Políticos em ‘part-time’

Nas últimas semanas, muito se tem discutido sobre as incompatibilidades no desempenho do papel de deputado. O JPP tem apelado para a necessidade de se regulamentar sobre esta lacuna em termos de regimento parlamentar. Muitas vozes se têm levantado, outros tantos esforçam-se por fazer “orelhas moucas” mas, no meu entender, a questão é tão simples quanto esta: é mesmo possível ser-se deputado em part-time? As pessoas quando votam têm realmente consciência que estão a entregar os seus destinos a pessoas empenhadas a meio-tempo, algures entre uma consulta e outra, entre um cliente e outro, entre uma ida a Tribunal e outra?

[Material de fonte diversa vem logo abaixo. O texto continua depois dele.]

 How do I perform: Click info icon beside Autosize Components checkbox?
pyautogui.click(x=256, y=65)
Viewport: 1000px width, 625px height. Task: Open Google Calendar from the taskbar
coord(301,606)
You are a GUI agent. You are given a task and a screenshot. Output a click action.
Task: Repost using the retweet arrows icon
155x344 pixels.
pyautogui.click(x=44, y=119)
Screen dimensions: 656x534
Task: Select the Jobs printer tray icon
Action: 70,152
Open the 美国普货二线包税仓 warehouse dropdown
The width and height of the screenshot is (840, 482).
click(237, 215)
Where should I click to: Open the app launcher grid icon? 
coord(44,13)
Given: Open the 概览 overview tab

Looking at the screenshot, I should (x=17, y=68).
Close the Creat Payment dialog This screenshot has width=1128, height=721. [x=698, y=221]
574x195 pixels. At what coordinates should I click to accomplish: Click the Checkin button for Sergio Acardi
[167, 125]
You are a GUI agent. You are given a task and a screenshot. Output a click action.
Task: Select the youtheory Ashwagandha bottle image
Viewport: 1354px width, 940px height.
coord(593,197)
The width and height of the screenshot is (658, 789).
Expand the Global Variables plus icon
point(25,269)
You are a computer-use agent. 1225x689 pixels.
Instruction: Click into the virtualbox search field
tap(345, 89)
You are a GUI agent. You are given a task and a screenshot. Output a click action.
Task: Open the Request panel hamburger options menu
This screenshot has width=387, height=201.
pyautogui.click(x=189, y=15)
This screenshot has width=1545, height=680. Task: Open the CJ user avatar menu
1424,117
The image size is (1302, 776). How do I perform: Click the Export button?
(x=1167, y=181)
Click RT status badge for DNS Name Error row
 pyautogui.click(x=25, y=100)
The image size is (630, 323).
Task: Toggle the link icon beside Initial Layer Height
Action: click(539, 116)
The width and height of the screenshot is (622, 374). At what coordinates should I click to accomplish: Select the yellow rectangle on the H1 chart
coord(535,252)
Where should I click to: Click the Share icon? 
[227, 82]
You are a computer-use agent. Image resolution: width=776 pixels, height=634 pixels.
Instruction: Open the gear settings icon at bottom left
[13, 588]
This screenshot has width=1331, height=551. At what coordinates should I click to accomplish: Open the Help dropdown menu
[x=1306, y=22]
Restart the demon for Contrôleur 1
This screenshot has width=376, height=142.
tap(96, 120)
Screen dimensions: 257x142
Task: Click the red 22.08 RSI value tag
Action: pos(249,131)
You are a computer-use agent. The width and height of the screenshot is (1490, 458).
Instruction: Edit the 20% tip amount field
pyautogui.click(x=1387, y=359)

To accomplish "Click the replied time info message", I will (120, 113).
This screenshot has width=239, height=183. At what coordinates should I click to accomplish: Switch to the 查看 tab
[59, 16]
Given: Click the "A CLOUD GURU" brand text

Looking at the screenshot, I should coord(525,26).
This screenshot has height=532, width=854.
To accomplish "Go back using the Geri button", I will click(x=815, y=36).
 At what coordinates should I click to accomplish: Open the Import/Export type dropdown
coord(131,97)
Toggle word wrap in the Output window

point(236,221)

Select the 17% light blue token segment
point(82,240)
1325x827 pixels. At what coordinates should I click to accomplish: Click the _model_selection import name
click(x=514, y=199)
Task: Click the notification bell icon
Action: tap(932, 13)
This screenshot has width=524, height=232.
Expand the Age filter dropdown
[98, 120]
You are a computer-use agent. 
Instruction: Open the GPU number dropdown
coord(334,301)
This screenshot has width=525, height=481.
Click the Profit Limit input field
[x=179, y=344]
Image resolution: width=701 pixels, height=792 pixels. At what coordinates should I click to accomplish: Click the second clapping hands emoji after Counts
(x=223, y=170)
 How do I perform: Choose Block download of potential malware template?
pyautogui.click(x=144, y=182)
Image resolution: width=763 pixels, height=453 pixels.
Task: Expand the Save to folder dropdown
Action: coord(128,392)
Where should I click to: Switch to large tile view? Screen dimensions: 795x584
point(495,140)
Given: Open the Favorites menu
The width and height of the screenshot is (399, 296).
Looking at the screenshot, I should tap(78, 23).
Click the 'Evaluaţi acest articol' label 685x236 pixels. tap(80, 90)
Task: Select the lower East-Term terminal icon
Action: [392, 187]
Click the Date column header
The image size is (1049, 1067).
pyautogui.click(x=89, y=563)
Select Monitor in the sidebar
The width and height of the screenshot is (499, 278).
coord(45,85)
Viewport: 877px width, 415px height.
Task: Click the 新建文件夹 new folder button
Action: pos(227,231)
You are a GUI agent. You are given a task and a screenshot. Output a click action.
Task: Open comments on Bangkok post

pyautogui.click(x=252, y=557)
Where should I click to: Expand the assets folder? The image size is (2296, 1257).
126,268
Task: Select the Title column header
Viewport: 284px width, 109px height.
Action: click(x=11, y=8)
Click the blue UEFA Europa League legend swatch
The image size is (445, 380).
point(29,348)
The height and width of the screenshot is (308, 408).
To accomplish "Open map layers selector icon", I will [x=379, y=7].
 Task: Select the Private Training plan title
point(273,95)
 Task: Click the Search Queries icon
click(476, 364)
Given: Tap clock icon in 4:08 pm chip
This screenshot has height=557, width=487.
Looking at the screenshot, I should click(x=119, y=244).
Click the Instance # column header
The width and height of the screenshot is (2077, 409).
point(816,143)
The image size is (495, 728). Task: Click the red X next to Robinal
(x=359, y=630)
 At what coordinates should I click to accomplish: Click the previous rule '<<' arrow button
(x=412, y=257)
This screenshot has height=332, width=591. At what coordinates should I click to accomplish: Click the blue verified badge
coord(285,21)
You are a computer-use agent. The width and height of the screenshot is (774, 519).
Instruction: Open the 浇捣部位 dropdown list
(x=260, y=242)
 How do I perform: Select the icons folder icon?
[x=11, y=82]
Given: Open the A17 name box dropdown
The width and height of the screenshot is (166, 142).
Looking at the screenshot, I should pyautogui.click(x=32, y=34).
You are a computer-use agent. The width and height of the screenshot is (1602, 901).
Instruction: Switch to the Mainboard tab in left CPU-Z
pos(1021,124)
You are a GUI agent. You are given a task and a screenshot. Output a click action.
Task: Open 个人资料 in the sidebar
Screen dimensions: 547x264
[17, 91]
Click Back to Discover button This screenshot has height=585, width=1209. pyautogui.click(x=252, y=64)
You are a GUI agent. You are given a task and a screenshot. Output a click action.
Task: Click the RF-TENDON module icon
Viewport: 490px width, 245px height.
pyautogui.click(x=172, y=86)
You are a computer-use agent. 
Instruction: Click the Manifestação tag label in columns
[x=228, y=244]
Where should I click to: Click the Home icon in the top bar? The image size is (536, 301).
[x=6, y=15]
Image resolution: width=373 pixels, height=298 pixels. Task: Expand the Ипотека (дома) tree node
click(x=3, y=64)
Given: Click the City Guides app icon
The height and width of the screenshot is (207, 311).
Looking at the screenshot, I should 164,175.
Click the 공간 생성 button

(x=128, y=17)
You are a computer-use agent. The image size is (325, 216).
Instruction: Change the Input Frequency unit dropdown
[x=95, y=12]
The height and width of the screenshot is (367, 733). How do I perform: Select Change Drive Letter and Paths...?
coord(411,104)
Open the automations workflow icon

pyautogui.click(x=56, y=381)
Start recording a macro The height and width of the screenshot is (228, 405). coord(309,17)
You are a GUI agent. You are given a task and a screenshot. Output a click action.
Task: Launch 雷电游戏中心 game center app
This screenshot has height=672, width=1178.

Não será a função de deputado tarefa para jornadas inteiras de estudo de projetos, de visitas, de pareceres, de indagações, de contacto direto com a população? Ou será o cargo de deputado meramente figurativo, um simples passeio pela passadeira das vaidades?

Questões como estas deveriam ser debatidas, não entre deputados, mas sim em praça pública, auscultando aqueles que elegem.

Tendencialmente questiona-se pouco os deputados, endeusados em prateleiras douradas com pouca paciência para o povo. Um povo que os elegeu, que lhes confiou os seus interesses. Interesses comuns, um bem comum que não poucas vezes fica escondido e esquecido por detrás das teias de interesses.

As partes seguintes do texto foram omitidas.